Each line of the material below should be retyped precisely as it appears.

(Beginning of SOURCE RECORDS)

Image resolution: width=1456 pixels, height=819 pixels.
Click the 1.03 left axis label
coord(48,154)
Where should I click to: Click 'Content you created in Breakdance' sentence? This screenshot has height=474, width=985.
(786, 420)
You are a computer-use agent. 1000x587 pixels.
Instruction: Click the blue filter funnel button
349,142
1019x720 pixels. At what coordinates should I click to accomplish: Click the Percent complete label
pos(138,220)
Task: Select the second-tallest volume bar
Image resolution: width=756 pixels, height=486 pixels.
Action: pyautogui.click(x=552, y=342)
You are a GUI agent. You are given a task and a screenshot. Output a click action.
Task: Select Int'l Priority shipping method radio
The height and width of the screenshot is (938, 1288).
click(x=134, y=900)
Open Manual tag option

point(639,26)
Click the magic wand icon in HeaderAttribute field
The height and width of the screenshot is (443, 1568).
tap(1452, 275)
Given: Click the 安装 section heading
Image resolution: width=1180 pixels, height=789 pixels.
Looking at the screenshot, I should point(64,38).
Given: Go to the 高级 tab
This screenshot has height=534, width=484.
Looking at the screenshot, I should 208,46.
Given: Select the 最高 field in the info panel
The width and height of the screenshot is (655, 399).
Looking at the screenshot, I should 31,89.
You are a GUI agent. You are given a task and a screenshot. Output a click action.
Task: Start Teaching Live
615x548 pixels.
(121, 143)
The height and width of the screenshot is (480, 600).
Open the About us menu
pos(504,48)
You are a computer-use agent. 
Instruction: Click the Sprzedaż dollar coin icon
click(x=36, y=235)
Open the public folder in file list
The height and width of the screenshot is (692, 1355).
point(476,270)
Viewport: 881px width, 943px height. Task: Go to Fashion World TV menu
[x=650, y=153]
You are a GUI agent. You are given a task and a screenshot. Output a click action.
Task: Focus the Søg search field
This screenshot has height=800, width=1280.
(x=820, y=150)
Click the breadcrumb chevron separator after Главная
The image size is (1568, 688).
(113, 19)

(End of SOURCE RECORDS)

> **YOUR SOLUTION**
Image resolution: width=1456 pixels, height=819 pixels.
Click the 1.03 left axis label
coord(48,154)
Where should I click to: Click 'Content you created in Breakdance' sentence? This screenshot has height=474, width=985.
(786, 420)
You are a computer-use agent. 1000x587 pixels.
Instruction: Click the blue filter funnel button
349,142
1019x720 pixels. At what coordinates should I click to accomplish: Click the Percent complete label
pos(138,220)
Task: Select the second-tallest volume bar
Image resolution: width=756 pixels, height=486 pixels.
Action: pyautogui.click(x=552, y=342)
You are a GUI agent. You are given a task and a screenshot. Output a click action.
Task: Select Int'l Priority shipping method radio
The height and width of the screenshot is (938, 1288).
click(x=134, y=900)
Open Manual tag option

point(639,26)
Click the magic wand icon in HeaderAttribute field
The height and width of the screenshot is (443, 1568).
tap(1452, 275)
Given: Click the 安装 section heading
Image resolution: width=1180 pixels, height=789 pixels.
Looking at the screenshot, I should point(64,38).
Given: Go to the 高级 tab
This screenshot has height=534, width=484.
Looking at the screenshot, I should 208,46.
Given: Select the 最高 field in the info panel
The width and height of the screenshot is (655, 399).
Looking at the screenshot, I should 31,89.
You are a GUI agent. You are given a task and a screenshot. Output a click action.
Task: Start Teaching Live
615x548 pixels.
(121, 143)
The height and width of the screenshot is (480, 600).
Open the About us menu
pos(504,48)
You are a computer-use agent. 
Instruction: Click the Sprzedaż dollar coin icon
click(x=36, y=235)
Open the public folder in file list
The height and width of the screenshot is (692, 1355).
point(476,270)
Viewport: 881px width, 943px height. Task: Go to Fashion World TV menu
[x=650, y=153]
You are a GUI agent. You are given a task and a screenshot. Output a click action.
Task: Focus the Søg search field
This screenshot has height=800, width=1280.
(x=820, y=150)
Click the breadcrumb chevron separator after Главная
The image size is (1568, 688).
(113, 19)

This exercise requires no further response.